Basicaly, it's not good to use a separate thread for each connection if you expect to receive many connections at a time (nobody wants to have 100 threads of the same process in their system). On the other hand, if you expect not more than few connections at a time, it's not worth using threads because you can safely handle all the connections from within one thread (for example using the select() call or Qt sockets).

Threads are good if you want to separate connections from each other, so that they don't interfere each other. On multiprocessor systems having multiple threads is the way to go. Otherwise, either use a single thread for all connections or make a hybrid system with thread queues (like apache does, for example).

vratojr
25th May 2006, 10:44
Basicaly, it's not good to use a separate thread for each connection if you expect to receive many connections at a time (nobody wants to have 100 threads of the same process in their system). On the other hand, if you expect not more than few connections at a time, it's not worth using threads because you can safely handle all the connections from within one thread (for example using the select() call or Qt sockets).


Ok, but if use threads, don't I obtain a speed-up of my process? I lose memory but I increase my speed ,no? So I suppose I have to choose the structure of the program depending on what is the priority for me,right?
Moreover, are there some *quantitative* parameters that tell me how much speed I lose depending on how many task I run in a thread?I mean: how to understand when is better to start using threads (as a function of my needs).
Hrmm , I hope the last paragraph is comprehensible...;)



Threads are good if you want to separate connections from each other, so that they don't interfere each other. On multiprocessor systems having multiple threads is the way to go. Otherwise, either use a single thread for all connections or make a hybrid system with thread queues (like apache does, for example).

Threads are also necessary to achive a real time connections between different users (like MUDs for examples), right?

Thanks!

wysota
25th May 2006, 10:53
Ok, but if use threads, don't I obtain a speed-up of my process? I lose memory but I increase my speed ,no?
Only if you have more than one CPU in your server. Otherwise you lose both speed and memory.

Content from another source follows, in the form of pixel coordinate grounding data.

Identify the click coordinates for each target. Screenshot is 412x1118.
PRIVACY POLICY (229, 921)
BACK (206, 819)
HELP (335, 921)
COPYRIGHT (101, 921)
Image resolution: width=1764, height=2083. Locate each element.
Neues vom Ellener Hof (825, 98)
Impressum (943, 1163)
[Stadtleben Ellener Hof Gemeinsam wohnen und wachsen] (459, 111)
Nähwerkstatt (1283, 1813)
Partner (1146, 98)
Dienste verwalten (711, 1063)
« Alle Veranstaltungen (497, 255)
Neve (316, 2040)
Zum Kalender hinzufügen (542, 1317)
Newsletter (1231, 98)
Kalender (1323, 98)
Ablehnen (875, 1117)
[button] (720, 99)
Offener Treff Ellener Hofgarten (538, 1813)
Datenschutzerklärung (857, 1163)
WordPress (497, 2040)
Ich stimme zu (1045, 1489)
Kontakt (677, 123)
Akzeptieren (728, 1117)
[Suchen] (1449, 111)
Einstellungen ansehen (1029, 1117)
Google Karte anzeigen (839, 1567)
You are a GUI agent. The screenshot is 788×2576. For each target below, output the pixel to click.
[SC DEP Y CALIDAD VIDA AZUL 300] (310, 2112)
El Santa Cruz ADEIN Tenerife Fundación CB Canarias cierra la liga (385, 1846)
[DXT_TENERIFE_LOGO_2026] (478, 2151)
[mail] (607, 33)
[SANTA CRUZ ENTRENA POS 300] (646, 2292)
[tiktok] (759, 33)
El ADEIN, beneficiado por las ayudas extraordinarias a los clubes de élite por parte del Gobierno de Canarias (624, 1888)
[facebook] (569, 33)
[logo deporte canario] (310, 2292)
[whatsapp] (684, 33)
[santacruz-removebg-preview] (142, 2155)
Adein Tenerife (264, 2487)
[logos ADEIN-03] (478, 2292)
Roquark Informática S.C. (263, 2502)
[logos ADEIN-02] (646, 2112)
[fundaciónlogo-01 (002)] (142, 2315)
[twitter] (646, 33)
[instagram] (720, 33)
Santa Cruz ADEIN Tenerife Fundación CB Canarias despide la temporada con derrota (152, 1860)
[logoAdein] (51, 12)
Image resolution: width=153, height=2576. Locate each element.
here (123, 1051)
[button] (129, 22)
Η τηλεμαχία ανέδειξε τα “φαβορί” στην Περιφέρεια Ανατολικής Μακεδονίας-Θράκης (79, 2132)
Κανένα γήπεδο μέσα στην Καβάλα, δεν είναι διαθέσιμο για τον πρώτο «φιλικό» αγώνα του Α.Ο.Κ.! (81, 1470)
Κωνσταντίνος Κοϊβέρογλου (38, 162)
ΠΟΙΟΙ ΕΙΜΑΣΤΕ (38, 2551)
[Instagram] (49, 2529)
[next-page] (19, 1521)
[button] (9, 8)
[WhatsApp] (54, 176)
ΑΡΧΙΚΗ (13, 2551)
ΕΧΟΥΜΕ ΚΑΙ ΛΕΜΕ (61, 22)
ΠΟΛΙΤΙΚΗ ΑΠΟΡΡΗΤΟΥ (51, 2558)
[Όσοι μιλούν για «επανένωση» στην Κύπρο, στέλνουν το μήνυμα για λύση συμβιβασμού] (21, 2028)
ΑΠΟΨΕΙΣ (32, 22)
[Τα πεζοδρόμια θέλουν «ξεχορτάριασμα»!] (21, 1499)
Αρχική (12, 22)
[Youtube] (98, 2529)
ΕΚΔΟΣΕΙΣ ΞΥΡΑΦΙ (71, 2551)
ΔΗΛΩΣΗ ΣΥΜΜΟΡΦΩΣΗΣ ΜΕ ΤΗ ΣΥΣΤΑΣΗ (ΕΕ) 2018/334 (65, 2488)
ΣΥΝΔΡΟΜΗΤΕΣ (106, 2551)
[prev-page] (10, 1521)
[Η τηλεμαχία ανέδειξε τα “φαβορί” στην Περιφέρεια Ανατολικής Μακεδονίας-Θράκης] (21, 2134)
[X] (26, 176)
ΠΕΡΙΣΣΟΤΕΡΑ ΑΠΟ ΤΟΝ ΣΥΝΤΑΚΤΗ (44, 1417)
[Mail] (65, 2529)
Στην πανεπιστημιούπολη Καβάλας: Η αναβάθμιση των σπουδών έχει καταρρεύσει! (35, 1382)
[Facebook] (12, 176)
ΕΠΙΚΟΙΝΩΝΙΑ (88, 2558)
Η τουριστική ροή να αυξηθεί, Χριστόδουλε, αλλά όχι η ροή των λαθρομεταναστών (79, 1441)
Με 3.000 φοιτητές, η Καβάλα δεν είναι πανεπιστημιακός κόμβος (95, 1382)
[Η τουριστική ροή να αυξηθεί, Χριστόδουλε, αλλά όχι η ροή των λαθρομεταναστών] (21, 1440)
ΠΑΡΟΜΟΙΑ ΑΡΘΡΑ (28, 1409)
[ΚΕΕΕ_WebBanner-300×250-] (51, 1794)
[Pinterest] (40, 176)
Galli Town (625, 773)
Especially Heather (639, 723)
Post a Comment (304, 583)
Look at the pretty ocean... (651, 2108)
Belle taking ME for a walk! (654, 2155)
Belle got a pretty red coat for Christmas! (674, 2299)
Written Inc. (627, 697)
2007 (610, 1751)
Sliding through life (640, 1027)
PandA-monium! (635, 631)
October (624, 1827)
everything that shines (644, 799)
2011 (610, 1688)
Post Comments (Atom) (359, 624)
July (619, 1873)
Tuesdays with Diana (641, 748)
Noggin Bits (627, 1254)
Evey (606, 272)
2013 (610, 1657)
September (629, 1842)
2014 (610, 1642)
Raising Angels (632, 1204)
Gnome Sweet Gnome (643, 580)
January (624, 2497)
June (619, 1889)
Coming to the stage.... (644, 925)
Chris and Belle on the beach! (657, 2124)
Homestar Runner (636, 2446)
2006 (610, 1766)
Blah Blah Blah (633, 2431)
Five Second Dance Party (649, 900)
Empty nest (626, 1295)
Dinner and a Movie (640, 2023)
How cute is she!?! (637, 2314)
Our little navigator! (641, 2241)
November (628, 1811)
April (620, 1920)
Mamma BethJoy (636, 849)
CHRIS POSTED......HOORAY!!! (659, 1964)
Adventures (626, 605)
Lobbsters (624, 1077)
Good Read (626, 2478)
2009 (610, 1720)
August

So I suppose I have to choose the structure of the program depending on what is the priority for me,right?
Yes, but the priority here is not speed really. You can achieve almost the same speed without threads if you design the data flow through the socket the right way (meaning that you cycle through connections instead of serving one connection at a time).


Moreover, are there some *quantitative* parameters that tell me how much speed I lose depending on how many task I run in a thread?I mean: how to understand when is better to start using threads (as a function of my needs).
There are no such parameters. At least none that can be measured by you. You can experiment and see what's better for you. The main advantage of using a thread per connection is that you can use blocking calls without blocking all other connections. With Qt in most cases non-blocking calls are used (which is less comfortable for the programmer but more efficient), so unless you force the blocking behaviour (for example by calling methods like waitForBytesWritten), you don't benefit from that advantage.


Threads are also necessary to achive a real time connections between different users (like MUDs for examples), right?

No. Most MUD servers are single threaded or at least handle all user communication in a single thread. If you wanted to have separate threads for that, you'd have several hundred threads from your application constantly active. This is a huge loss of efficiency (also because you have to synchronise the threads).